■ **TEXTAUSZUG**:
•••
Kreis Haßberge — Heute ist Aschermittwoch. Für die Christen beginnt damit eine 40-tägige Fastenzeit mit Vorbereitung auf das Osterfest. Um was es dabei geht? Viele Menschen nehmen das mit der Fastenzeit sehr wörtlich, wie eine Studie der gesetzlichen Krankenkasse DAK-Gesundheit zeigt: 75 Prozent der Menschen in Bayern würden in diesen Tagen am ehesten auf Süßigkeiten verzichten, auf Alkohol 74 Prozent. Knapp 40 Prozent würden ohne Fleisch und Zigaretten leben können. Jeder Dritte könnte die Finger von Handy und Computer lassen.
•••
■ **BEREITGESTELLTES MATERIAL**:

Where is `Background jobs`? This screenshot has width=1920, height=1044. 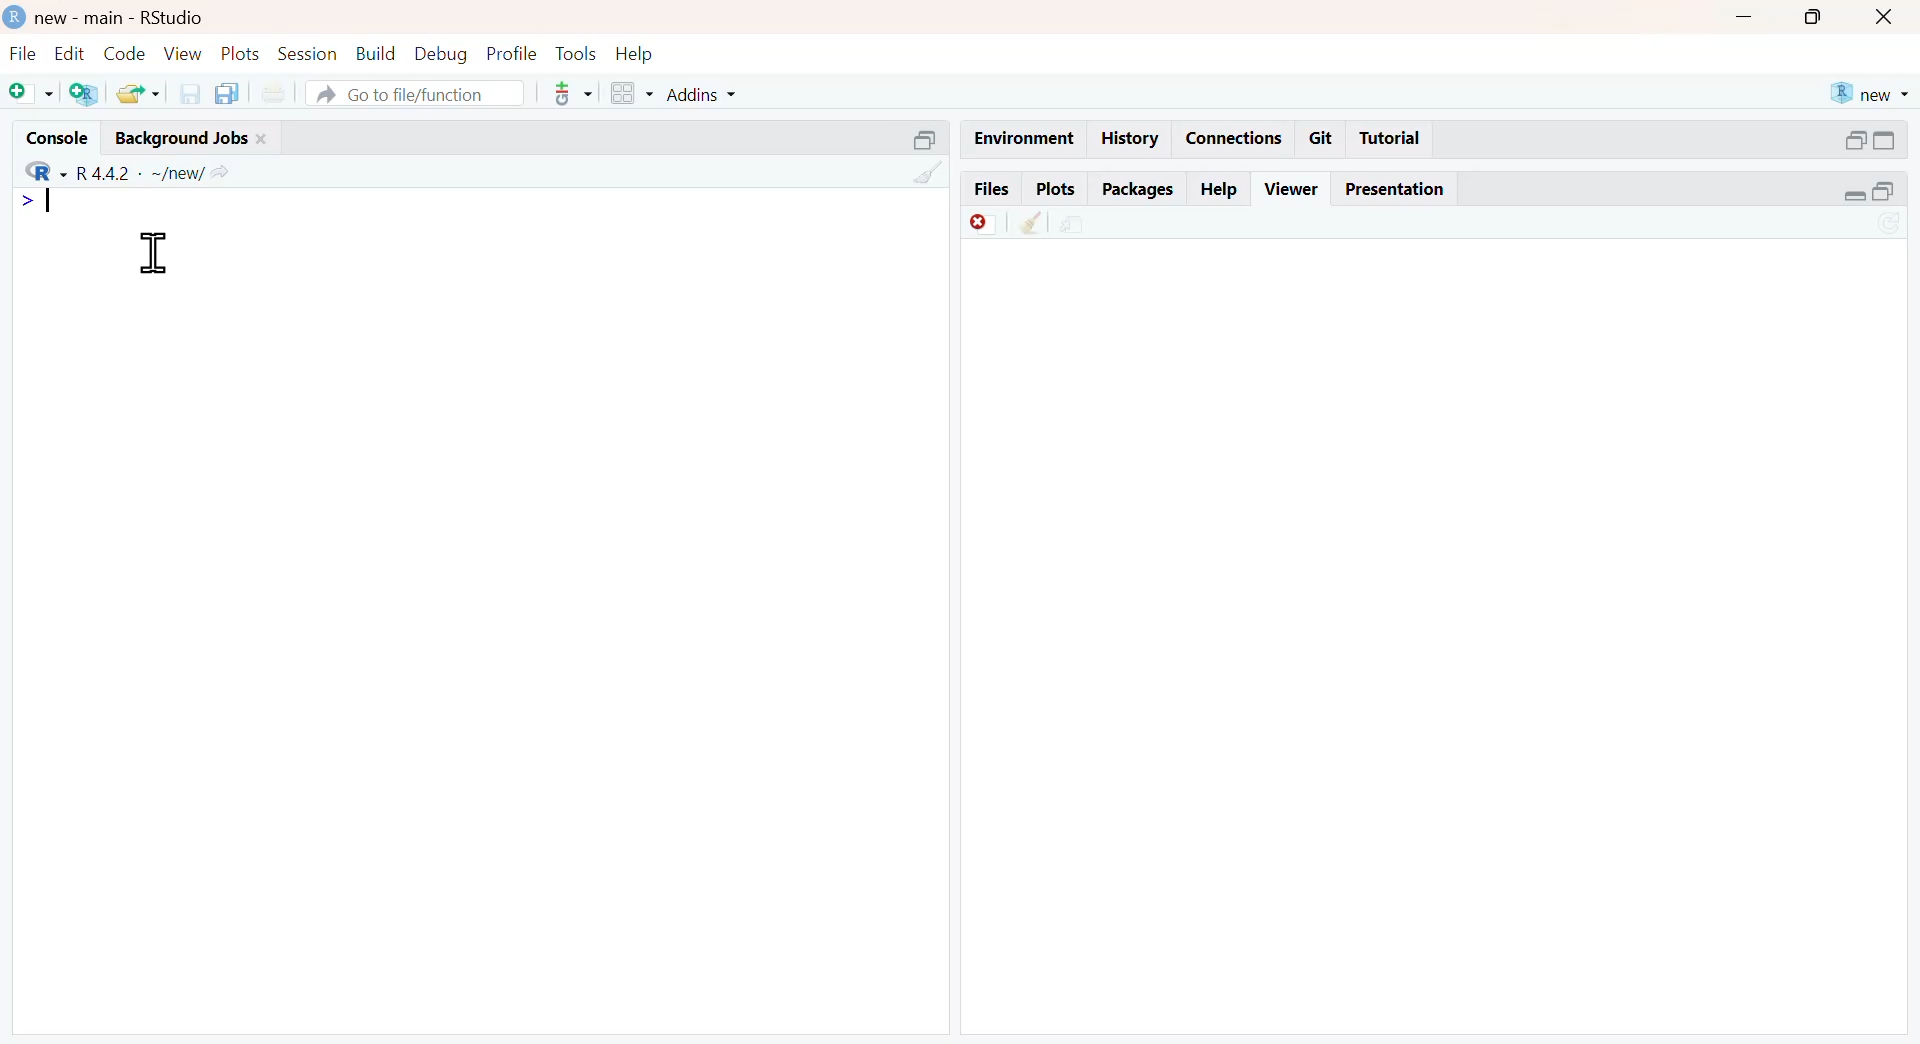 Background jobs is located at coordinates (183, 141).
•••
■ **KURZE ÜBUNG A**: Wie viel Prozent der Menschen in Bayern würden laut dem Textauszug am ehesten auf Süßigkeiten verzichten?
■ **KURZE ÜBUNG B**: Übersetze den folgenden Satz aus dem Textauszug ins Englische: "Für die Christen beginnt damit eine 40-tägige Fastenzeit mit Vorbereitung auf das Osterfest."
■ **KURZE ÜBUNG C**: Schreibe im Textauszug die Stelle von "Kreis Haßberge —" bis "und Computer lassen." noch einmal ab und tausche dabei "Süßigkeiten" gegen "Schokolade" aus.
Die Daten spielen hierfür keine Rolle.

■ **VOLLSTÄNDIGE AUSGABE A**: 75 Prozent

■ **VOLLSTÄNDIGE AUSGABE B**: For Christians, this marks the start of a 40-day period of fasting in preparation for Easter.

■ **VOLLSTÄNDIGE AUSGABE C**:
Kreis Haßberge — Heute ist Aschermittwoch. Für die Christen beginnt damit eine 40-tägige Fastenzeit mit Vorbereitung auf das Osterfest. Um was es dabei geht? Viele Menschen nehmen das mit der Fastenzeit sehr wörtlich, wie eine Studie der gesetzlichen Krankenkasse DAK-Gesundheit zeigt: 75 Prozent der Menschen in Bayern würden in diesen Tagen am ehesten auf Schokolade verzichten, auf Alkohol 74 Prozent. Knapp 40 Prozent würden ohne Fleisch und Zigaretten leben können. Jeder Dritte könnte die Finger von Handy und Computer lassen.